The aim of the project has been to study mobility flows in and out of the Bicocca district, and then propose concrete measures to foster safer and more sustainable mobility. To achieve this, the team carried out unprecedented studies on daily movements, integrating different data sources: acoustic and optical sensors installed in collaboration with Pirelli, monitoring at the entrances of sample buildings, geolocated phone data, TomTom information on circulating vehicles, and finally, an origin-destination survey involving students, faculty, and technical-administrative staff.

Special attention was dedicated to walkability within the district. Using territorial statistical indices, the most accessible streets for pedestrian mobility were mapped. At the same time, data related to shared mobility were analyzed to gain a better understanding of the use of sharing services and vehicles.

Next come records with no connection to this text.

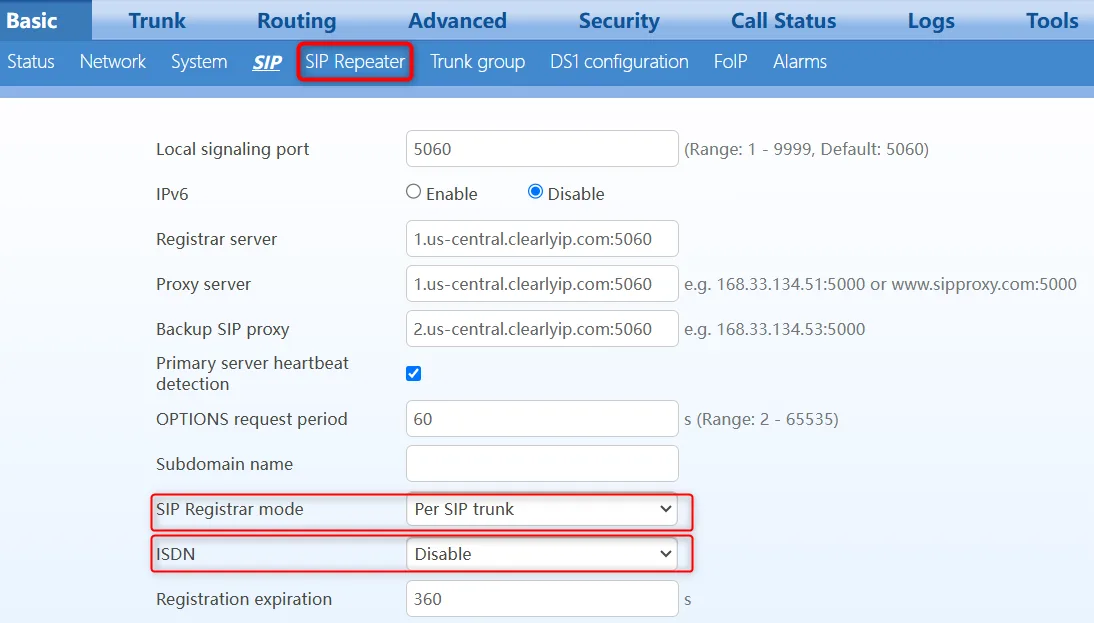
Task: Select the Enable radio button for IPv6
Action: (x=414, y=192)
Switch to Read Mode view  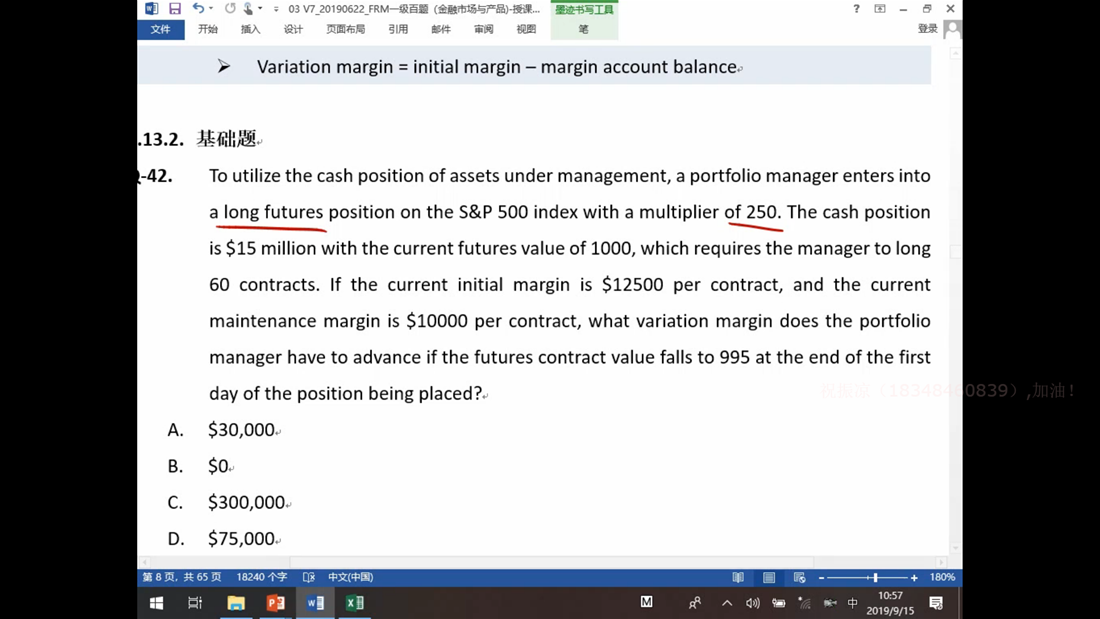tap(738, 577)
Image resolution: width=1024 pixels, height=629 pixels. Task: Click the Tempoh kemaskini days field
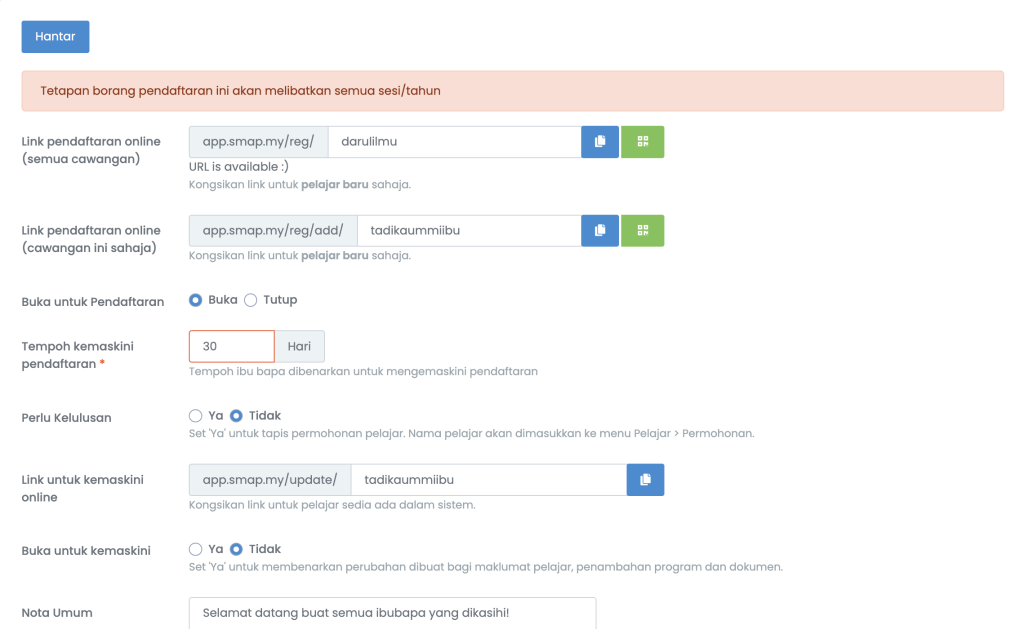[x=231, y=346]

“The project has brought together different disciplines – from geography to urban sociology, from computer science to engineering, and even psychology, with studies on voluntary changes in travel behavior,” Colleoni explains.

One of the most innovative components was developed in collaboration with the computer science group led by Professor Leporatti and with Pirelli: the tokenization of mobility. This involves detection systems that allow for monitoring and incentivizing active mobility, such as walking or cycling.

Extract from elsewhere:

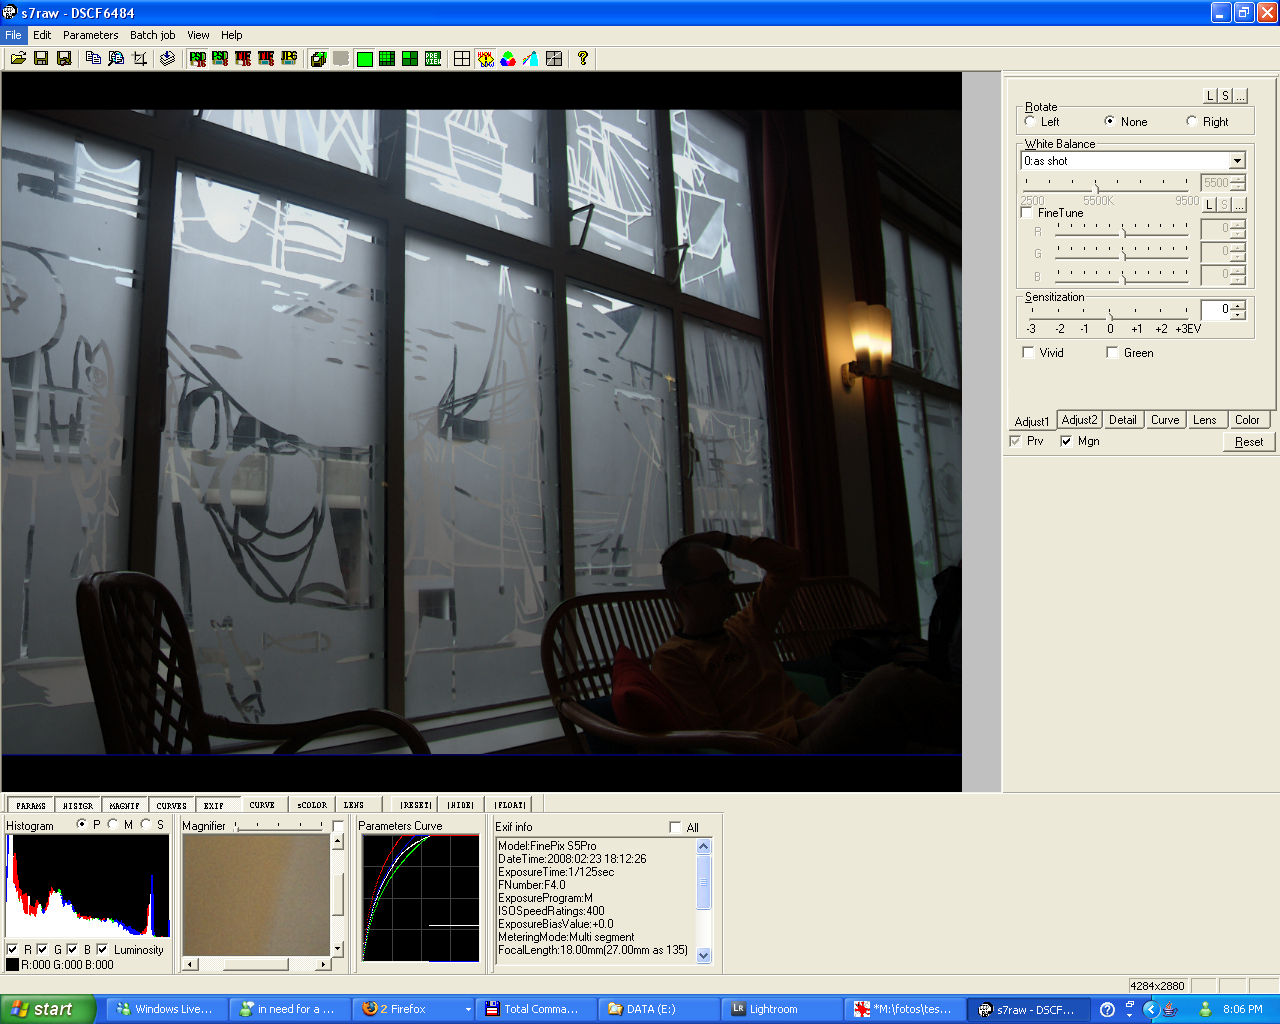Enable the Vivid checkbox

[x=1028, y=353]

Through gamification mechanisms, the idea is to encourage virtuous behaviors by providing tools that help both citizens and institutions rethink daily travel.

“Although the University cannot directly intervene in public transport management, it provides data and analyses that can guide institutional decision-making. If our studies reveal that a pedestrian crossing is unsafe,” Colleoni notes, “Bicocca cannot remove it, but it can provide the Municipality of Milan with scientific evidence to act in that direction.”

The approach is applied research, in line with MUSA’s philosophy: not just pure theory, but concrete solutions to be integrated into an innovation ecosystem.

At the Berlin Science Week, Colleoni and researcher Oscar Azzimonti will present the methodologies used, the sources of the collected data, and the main results achieved. In particular, they will showcase maps of mobility flows, walkability indices, and proposals to improve the safety, accessibility, and sustainability of movement within the district.

“It is well-executed research, based on solid data,” concludes Colleoni, “which allows us to point to the interventions needed to create a more sustainable urban ecosystem.”